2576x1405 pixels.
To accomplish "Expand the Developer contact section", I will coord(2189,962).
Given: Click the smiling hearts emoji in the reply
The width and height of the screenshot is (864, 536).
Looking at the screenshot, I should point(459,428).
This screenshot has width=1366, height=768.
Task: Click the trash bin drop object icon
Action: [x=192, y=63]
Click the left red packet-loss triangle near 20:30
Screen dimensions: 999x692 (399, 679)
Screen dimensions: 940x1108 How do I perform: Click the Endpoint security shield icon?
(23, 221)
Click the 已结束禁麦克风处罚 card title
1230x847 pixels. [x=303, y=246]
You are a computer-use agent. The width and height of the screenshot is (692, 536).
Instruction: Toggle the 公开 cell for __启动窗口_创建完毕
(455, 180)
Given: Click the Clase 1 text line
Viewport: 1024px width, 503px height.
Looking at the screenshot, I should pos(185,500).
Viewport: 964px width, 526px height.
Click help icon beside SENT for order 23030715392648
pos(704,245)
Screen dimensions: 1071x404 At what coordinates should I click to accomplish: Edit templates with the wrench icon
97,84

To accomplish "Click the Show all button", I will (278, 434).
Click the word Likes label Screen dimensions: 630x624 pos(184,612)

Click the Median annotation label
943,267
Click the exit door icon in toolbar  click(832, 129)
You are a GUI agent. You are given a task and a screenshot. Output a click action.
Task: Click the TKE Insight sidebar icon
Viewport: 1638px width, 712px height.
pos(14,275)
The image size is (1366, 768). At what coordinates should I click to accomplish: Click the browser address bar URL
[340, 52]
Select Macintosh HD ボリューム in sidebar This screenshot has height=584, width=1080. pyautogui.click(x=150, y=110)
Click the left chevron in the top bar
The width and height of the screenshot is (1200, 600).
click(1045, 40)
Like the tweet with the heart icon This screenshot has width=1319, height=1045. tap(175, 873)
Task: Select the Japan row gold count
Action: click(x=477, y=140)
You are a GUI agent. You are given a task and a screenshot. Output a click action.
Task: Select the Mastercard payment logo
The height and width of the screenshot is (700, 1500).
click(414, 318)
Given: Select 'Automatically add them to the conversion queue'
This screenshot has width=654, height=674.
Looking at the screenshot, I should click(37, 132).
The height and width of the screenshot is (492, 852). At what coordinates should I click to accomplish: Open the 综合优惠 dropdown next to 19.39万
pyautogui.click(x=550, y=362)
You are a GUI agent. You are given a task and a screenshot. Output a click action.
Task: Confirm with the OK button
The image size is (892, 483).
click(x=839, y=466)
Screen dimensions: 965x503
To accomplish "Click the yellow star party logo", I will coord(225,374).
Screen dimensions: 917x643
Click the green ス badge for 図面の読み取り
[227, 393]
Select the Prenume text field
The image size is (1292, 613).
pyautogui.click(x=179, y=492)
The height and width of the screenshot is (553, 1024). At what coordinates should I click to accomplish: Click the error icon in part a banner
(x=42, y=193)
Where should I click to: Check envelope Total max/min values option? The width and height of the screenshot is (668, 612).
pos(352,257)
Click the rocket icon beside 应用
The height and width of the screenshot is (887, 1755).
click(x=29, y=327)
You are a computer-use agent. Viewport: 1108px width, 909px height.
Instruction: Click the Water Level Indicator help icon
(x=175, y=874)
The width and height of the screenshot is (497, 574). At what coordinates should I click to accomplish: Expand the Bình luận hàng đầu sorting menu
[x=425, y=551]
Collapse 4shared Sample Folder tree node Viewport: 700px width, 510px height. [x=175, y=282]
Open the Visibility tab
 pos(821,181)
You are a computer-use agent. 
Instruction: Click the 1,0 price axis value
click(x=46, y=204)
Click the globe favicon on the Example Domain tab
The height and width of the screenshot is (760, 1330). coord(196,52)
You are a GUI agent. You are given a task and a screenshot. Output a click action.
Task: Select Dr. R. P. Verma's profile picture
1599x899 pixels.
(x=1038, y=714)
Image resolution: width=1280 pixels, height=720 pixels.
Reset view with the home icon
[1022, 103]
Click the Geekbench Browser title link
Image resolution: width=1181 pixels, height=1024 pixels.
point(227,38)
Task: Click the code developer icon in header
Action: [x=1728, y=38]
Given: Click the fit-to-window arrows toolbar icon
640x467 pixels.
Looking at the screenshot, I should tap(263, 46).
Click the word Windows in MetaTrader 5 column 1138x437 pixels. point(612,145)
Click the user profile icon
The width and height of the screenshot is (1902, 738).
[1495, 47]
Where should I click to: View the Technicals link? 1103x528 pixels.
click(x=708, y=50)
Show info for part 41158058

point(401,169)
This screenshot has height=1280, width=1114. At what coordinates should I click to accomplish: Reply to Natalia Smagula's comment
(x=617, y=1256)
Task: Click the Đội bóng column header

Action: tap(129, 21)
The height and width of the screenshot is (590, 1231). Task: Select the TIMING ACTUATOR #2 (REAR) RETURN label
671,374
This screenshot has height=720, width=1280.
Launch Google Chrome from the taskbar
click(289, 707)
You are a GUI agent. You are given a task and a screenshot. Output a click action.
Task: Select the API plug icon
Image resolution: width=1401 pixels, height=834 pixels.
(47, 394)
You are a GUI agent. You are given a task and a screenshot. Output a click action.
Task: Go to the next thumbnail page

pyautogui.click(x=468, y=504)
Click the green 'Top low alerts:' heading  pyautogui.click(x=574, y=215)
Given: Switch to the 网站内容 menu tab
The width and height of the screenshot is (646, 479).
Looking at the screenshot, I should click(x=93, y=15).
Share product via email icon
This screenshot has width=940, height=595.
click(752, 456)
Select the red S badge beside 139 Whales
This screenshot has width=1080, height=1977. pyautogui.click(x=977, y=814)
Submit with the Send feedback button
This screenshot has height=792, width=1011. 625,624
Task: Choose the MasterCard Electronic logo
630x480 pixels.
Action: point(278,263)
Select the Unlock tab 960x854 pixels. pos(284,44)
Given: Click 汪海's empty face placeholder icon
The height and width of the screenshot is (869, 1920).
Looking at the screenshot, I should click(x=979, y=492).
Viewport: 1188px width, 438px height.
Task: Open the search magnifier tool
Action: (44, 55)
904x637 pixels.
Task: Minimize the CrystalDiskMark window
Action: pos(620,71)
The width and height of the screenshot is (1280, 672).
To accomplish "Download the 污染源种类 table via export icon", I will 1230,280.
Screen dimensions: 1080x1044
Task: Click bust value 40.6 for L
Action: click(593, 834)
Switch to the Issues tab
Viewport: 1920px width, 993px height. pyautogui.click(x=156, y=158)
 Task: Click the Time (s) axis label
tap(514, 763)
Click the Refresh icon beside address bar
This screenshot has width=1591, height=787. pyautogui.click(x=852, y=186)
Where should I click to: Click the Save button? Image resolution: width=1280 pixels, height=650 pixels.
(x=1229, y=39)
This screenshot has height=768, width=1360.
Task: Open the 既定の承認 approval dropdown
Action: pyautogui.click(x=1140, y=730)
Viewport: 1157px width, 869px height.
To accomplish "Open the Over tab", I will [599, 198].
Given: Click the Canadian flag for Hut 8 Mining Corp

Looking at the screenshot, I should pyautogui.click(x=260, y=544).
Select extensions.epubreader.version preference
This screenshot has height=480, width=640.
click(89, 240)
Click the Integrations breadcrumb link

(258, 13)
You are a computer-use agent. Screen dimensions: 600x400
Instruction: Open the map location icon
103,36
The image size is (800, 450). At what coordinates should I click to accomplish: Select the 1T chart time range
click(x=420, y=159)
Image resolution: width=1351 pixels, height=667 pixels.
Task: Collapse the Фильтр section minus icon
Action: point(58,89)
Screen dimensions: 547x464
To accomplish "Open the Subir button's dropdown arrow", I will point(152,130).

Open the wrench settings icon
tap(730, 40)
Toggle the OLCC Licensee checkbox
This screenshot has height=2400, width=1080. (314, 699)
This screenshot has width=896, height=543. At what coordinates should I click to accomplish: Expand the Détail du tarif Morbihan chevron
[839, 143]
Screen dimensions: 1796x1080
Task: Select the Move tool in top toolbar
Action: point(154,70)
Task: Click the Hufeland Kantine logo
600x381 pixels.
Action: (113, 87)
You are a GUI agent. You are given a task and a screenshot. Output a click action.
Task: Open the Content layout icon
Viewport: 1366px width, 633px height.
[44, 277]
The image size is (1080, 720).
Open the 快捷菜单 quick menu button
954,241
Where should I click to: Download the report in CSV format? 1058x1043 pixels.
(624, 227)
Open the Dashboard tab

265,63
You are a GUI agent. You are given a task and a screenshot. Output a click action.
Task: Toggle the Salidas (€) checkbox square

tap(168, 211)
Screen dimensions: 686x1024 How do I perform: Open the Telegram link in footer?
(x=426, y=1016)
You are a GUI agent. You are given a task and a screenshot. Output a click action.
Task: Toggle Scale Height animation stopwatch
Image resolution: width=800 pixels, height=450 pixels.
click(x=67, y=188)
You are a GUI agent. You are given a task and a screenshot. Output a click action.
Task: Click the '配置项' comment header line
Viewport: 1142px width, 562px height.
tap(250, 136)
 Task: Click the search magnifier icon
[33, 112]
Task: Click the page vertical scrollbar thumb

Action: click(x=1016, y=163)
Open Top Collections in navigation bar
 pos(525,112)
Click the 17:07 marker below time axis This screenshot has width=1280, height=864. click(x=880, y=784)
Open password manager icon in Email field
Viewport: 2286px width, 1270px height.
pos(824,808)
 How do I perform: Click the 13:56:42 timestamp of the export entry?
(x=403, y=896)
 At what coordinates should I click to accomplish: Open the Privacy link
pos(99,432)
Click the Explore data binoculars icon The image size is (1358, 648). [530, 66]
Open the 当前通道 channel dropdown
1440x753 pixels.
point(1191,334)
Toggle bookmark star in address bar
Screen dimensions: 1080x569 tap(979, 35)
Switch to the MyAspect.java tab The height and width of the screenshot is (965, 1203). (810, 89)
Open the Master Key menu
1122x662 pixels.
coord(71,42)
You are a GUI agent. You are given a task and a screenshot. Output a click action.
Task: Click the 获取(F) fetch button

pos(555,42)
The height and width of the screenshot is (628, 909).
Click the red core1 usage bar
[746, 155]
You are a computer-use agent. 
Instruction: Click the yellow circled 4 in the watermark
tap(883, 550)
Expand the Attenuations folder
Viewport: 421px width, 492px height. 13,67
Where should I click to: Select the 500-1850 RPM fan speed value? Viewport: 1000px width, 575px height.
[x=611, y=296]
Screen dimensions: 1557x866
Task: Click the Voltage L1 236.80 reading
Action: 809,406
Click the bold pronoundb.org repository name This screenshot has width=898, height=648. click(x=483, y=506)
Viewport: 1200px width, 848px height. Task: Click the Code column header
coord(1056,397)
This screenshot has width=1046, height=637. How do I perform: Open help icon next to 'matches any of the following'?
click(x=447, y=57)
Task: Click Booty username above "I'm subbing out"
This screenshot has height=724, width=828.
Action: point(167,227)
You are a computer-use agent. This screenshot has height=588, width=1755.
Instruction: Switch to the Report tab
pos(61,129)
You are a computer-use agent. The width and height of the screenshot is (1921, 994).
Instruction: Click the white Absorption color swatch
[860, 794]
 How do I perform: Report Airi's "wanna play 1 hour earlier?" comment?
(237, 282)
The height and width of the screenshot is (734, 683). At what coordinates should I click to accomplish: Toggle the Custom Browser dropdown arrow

········

= What the task asks =
Above are the entries. Copy exactly the part that opens with the line containing "Click the Refresh icon beside address bar" and closes with the line containing "Viewport: 1157px width, 869px height.", and no more.

= Answer to this problem =
Click the Refresh icon beside address bar
This screenshot has width=1591, height=787. pyautogui.click(x=852, y=186)
Where should I click to: Click the Save button? Image resolution: width=1280 pixels, height=650 pixels.
(x=1229, y=39)
This screenshot has height=768, width=1360.
Task: Open the 既定の承認 approval dropdown
Action: pyautogui.click(x=1140, y=730)
Viewport: 1157px width, 869px height.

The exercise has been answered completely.